En effervescence constante, les musiques en provenance d’Afrique, ou fortement inspirées par les grooves pluriels de cet immense territoire, infusent désormais notre jukebox mondial. De l’est à l’ouest, du nord au sud, artistes émergents ou vieux routiers du continent, voici une sélection des meilleurs albums vinyles et CD déjà disponibles, rééditions et nouveautés.
Attention, attention ! Cette sélection consacrée à l’actualité de la musique africaine – que l’on aime à conjuguer au pluriel – risque de vous donner le tournis. Pas mal de choses à croquer depuis le début de l’année 2025. Et si ça peut vous rassurer, ça va continuer. Vous êtes bien calés ? C’est parti.
Le retour de Youssou N’Dour, Salif Keïta et Femi Kuti
Vous en avez peut-être déjà entendu causer ici et là, étant donné la notoriété de ces musiciens et les enjeux de leurs maisons de disques respectives.

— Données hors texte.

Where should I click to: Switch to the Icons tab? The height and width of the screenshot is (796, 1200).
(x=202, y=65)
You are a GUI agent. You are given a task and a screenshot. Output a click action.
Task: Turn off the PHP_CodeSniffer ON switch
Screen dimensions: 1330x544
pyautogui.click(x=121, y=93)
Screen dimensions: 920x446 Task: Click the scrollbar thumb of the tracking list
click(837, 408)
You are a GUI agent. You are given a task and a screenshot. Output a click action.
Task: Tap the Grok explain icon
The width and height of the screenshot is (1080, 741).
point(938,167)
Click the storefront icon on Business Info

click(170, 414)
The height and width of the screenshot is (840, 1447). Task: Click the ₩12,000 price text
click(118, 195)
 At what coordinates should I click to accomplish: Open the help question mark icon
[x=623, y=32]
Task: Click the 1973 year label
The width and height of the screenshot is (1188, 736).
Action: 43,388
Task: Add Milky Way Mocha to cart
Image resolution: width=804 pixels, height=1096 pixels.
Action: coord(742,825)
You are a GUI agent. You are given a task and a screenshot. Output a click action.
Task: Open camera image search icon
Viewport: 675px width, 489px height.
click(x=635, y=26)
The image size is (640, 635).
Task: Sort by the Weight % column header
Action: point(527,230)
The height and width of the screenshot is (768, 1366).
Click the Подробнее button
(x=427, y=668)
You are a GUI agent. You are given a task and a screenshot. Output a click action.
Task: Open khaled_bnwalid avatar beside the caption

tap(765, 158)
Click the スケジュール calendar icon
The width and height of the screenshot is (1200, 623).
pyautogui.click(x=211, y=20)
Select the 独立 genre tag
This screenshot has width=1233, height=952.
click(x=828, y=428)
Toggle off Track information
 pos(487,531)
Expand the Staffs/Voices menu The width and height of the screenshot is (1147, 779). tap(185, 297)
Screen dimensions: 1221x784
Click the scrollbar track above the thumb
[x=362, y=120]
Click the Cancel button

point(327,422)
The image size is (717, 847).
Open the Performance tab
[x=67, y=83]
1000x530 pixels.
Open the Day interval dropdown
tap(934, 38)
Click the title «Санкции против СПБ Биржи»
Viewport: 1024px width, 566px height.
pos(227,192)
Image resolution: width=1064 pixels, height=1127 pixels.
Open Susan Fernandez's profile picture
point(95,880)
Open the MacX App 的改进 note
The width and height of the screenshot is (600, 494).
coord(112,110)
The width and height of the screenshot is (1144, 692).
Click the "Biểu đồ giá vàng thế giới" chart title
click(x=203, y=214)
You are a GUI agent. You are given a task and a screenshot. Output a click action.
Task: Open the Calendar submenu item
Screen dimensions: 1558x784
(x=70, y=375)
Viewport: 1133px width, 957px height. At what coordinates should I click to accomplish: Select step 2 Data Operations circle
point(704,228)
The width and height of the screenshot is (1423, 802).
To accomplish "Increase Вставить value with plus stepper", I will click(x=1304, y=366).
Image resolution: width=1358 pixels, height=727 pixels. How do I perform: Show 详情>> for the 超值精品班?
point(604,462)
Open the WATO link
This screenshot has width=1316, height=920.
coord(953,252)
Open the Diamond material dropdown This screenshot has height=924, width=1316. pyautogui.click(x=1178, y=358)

Youssou N’Dour, Salif Keïta et Femi Kuti se retrouvent donc coude à coude dans les bacs ce printemps.
Si l’aîné de la fratrie Kuti (Femi est le fils du légendaire Fela, pour ceux qui ont loupé l’épisode) publie des albums et tourne régulièrement dans l’hexagone pour perpétuer avec brio l’héritage afrobeat du papa, les deux autres n’ont rien publié à l’international depuis pas mal d’années.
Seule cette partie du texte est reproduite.